--- What is being asked ---
In this exercise, copy exactly the lines from the one that contains "Viewport: 1485px width, 760px height." through the end of the entries below; pictures are not copied.

*** Data extracts ***

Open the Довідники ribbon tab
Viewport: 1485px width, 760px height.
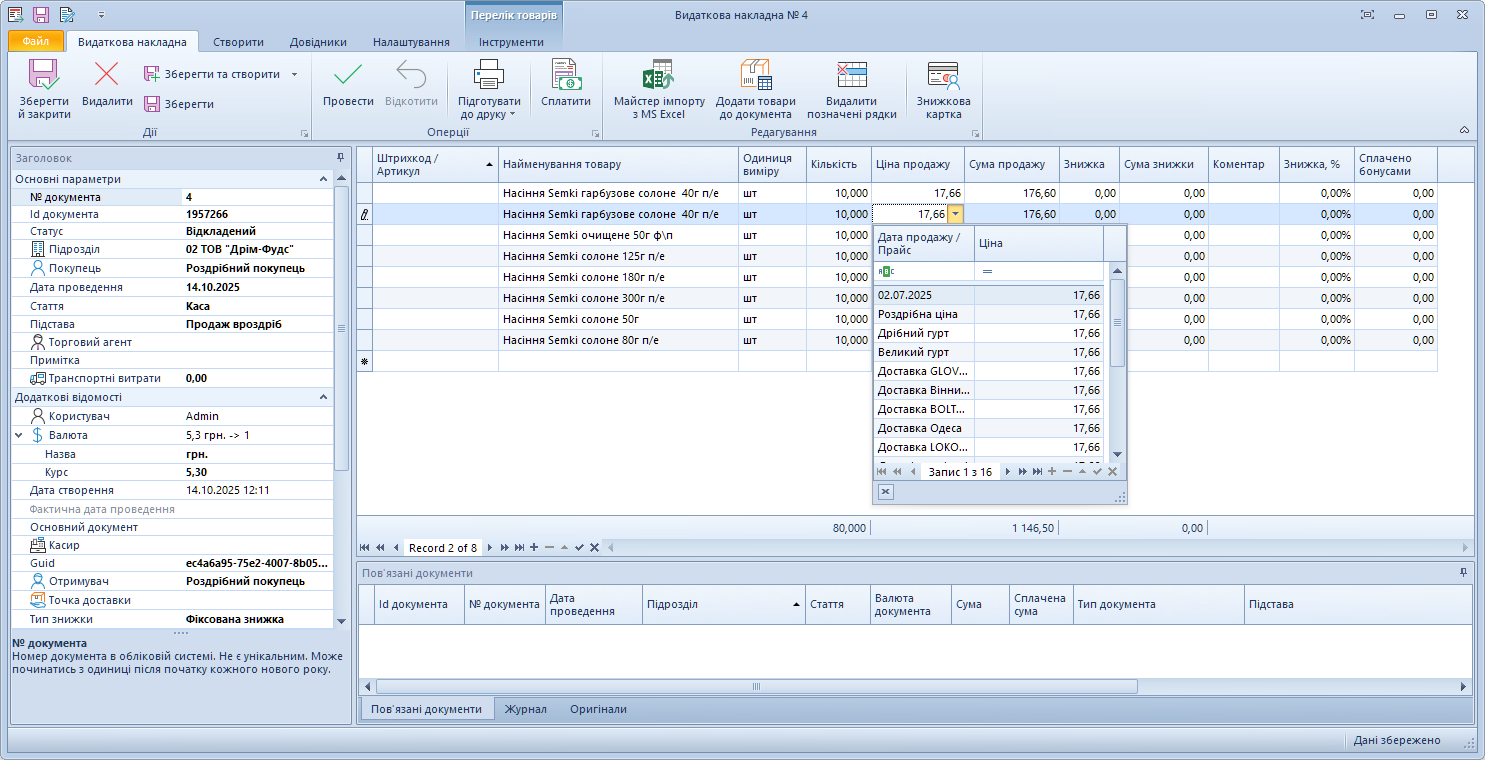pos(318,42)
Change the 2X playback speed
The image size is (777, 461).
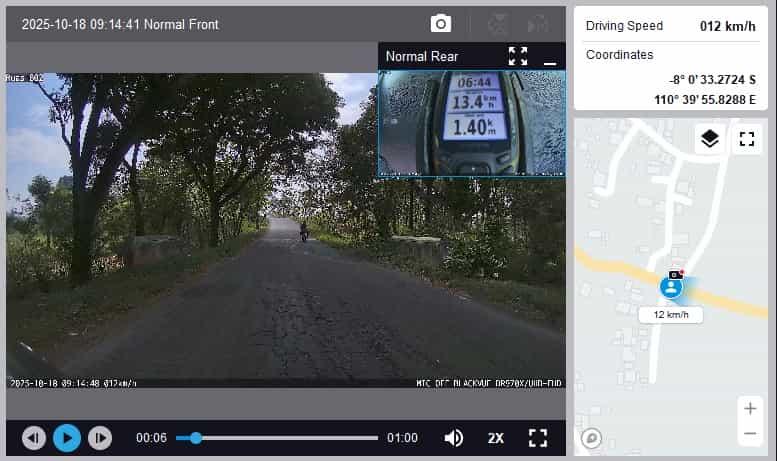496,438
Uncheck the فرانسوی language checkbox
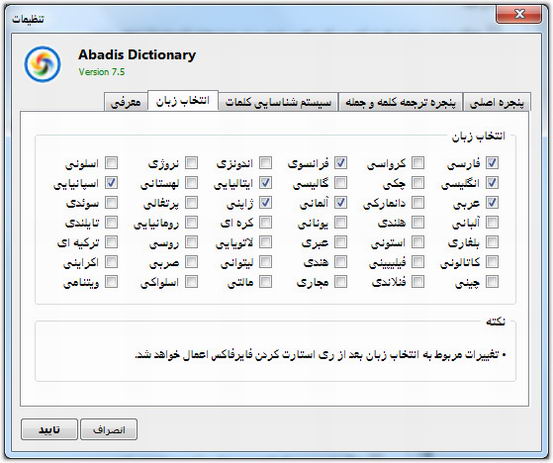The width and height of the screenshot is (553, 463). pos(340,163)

*** End of Data extracts ***

--- Task output ---
Viewport: 1485px width, 760px height.
pos(318,42)
Change the 2X playback speed
The image size is (777, 461).
496,438
Uncheck the فرانسوی language checkbox
The width and height of the screenshot is (553, 463). pos(340,163)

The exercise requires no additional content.